Task details. Pull out every line of the data that contains the string "rating", matching case exactly.

## Begin Records shown

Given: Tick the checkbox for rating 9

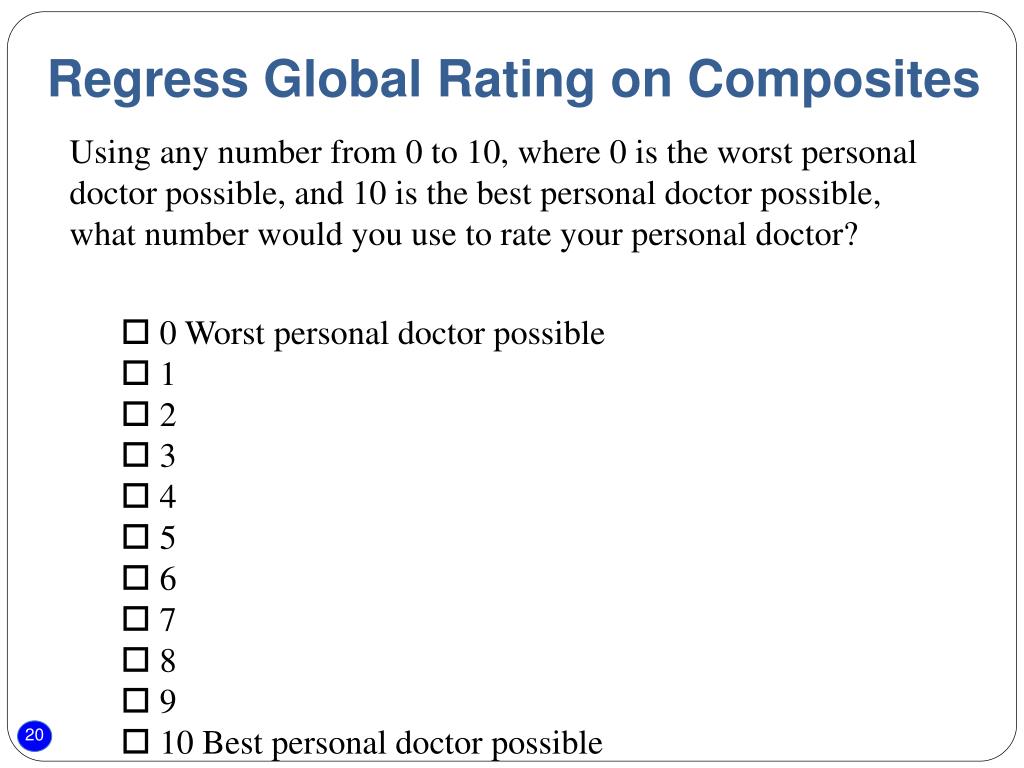Looking at the screenshot, I should click(136, 701).
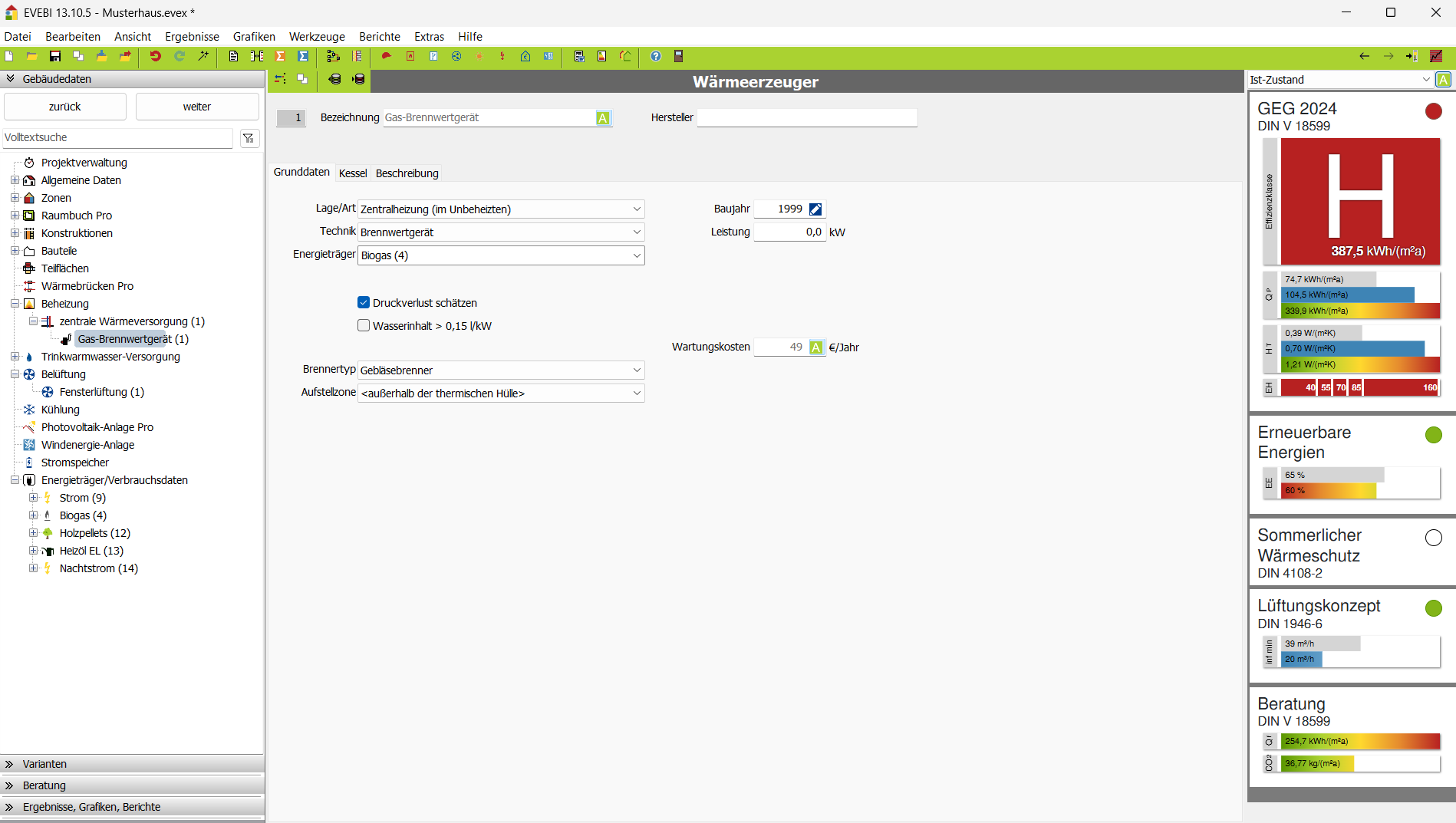Toggle the green A button beside Wartungskosten
Image resolution: width=1456 pixels, height=823 pixels.
[x=816, y=347]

## End Records shown

Full solution.
Given: Tick the checkbox for rating 9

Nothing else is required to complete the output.